Lee mortality index as comorbidity measure in patients undergoing radical cystectomy

Michael Froehner 1,, Rainer Koch 2, Vladimir Novotny 1, Ulrike Heberling 1, Stefan Propping 1, Rainer J Litz 3,5, Matthias Hübler 3, Gustavo B Baretton 4, Oliver W Hakenberg 6, Manfred P Wirth 1
PMCID: PMC4320229  PMID: 25674507

Abstract

To investigate the recently described Lee mortality index as predictor of mortality after radical cystectomy.
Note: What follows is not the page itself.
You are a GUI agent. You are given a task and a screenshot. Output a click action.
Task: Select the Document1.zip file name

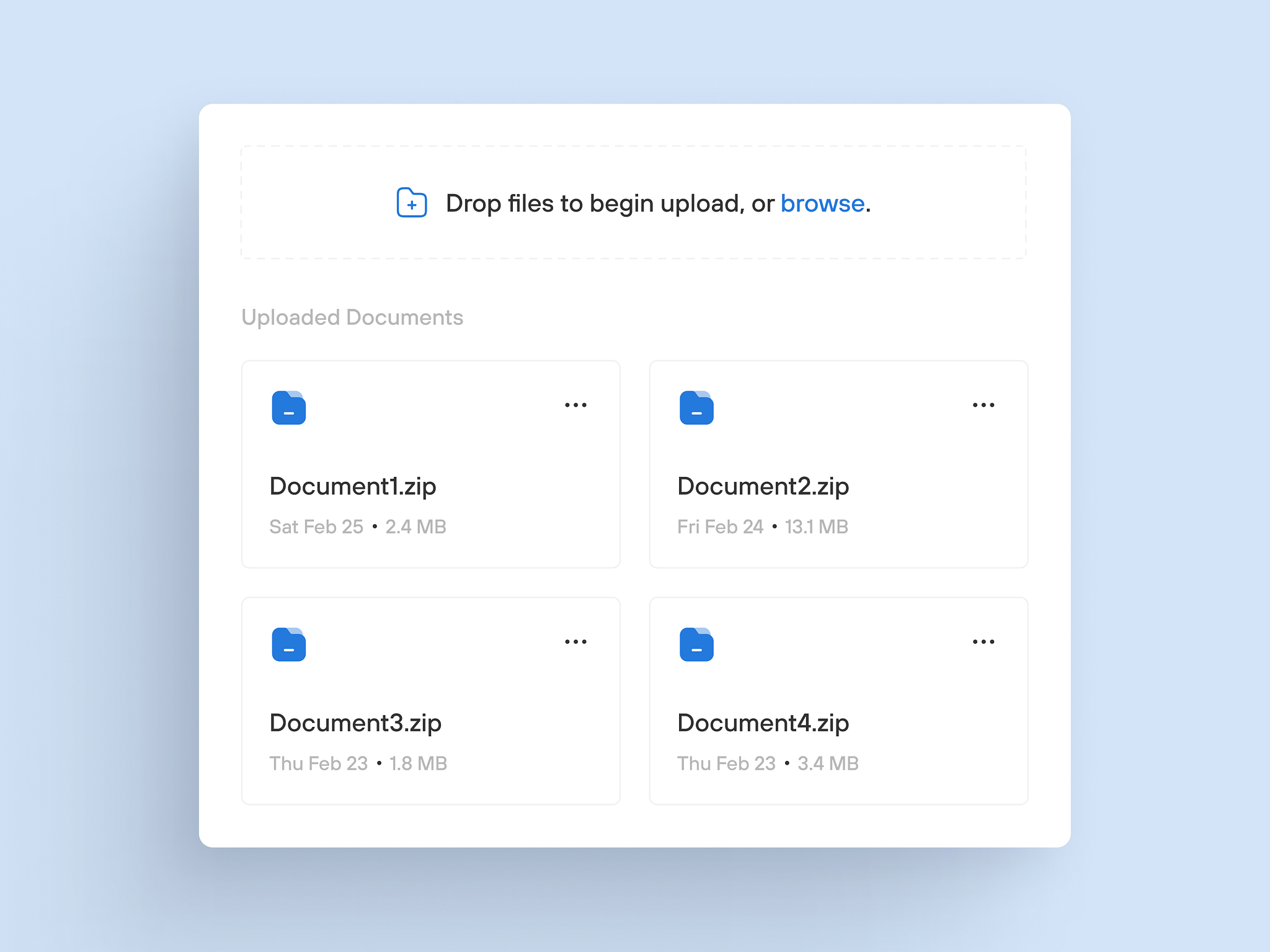(x=352, y=486)
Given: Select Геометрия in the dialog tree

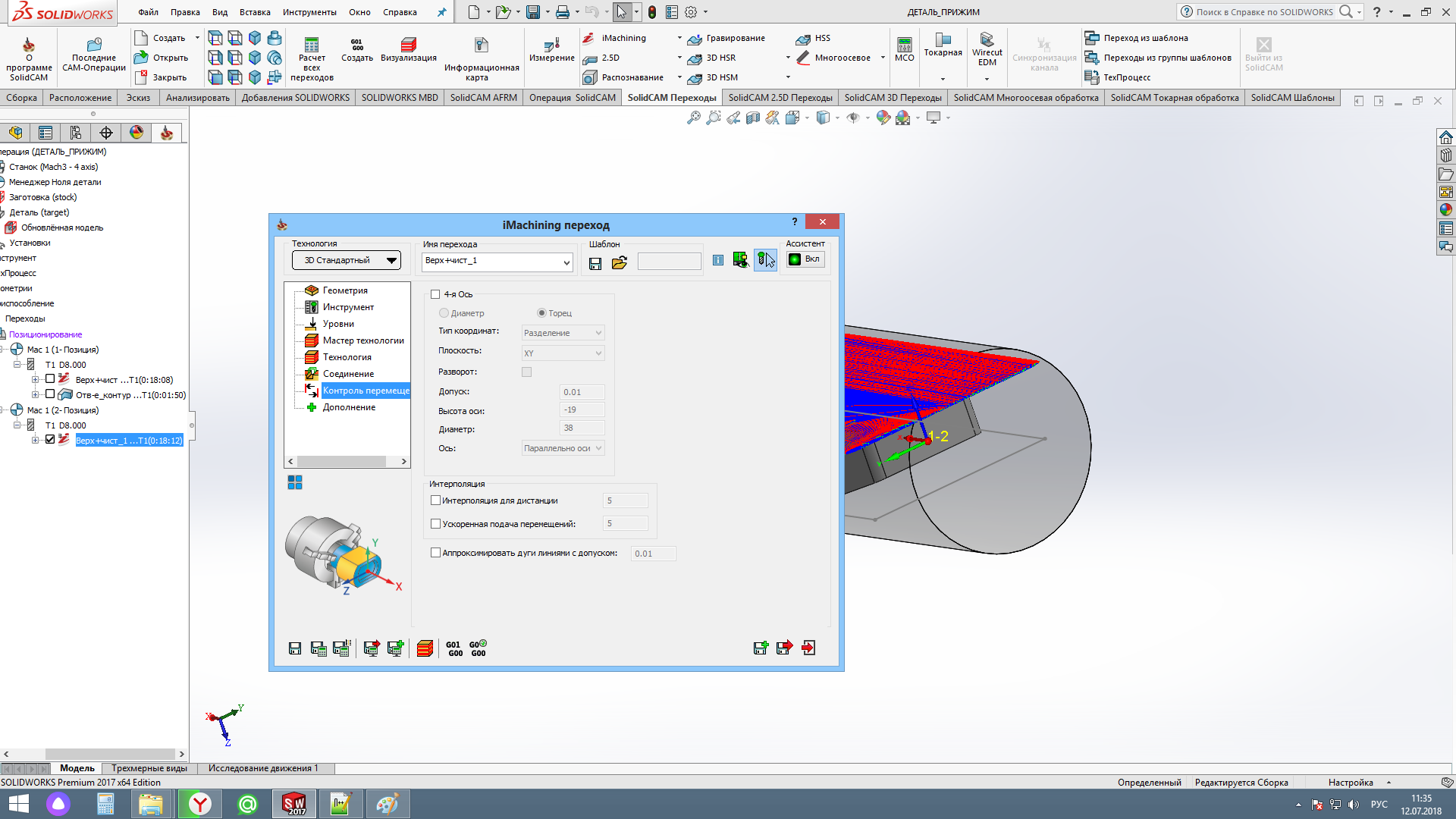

A total of 735 patients who underwent radical cystectomy for bladder cancer between 1993 and 2010 were studied. Median patient age was 67 years and the median follow-up was 7.8 years (censored patients). The Lee mortality index was assigned based on data derived from patient history, preoperative cardiopulmonary risk assessment and discharge records. The age-adjusted Charlson score and preoperative cardiopulmonary risk assessment classifications were used for comparison. Competing risk analysis and Cox proportional hazard models for competing risks were used for the statistical analysis.

The Lee mortality index predicted competing mortality in a dose–response relationship with somewhat lower 10-year mortality rates than predicted (p = 0.0120). Beside the age-adjusted Charlson score, the Lee mortality index was an independent predictor of overall mortality (hazard ratio per unit increase 1.06, p = 0.0415) and replaced the age-adjusted Charlson score as predictor of competing mortality (hazard ratio (HR) per unit increase 1.27, p < 0.0001). The American Society of Anesthesiologists (ASA) physical status classification was also an independent predictor of overall (HR for ASA 3–4 versus 1–2: 1.53, p = 0.0002) and competing mortality (HR for ASA 3–4 versus 1–2: 1.62, p = 0.0044).

The Lee mortality index is a promising and easily applicable tool to predict competing mortality after radical cystectomy. It is at least equal to the age-adjusted Charlson score and may be supplemented by information provided by the ASA classification.

Electronic supplementary material

The online version of this article (doi:10.1186/s40064-015-0834-9) contains supplementary material, which is available to authorized users.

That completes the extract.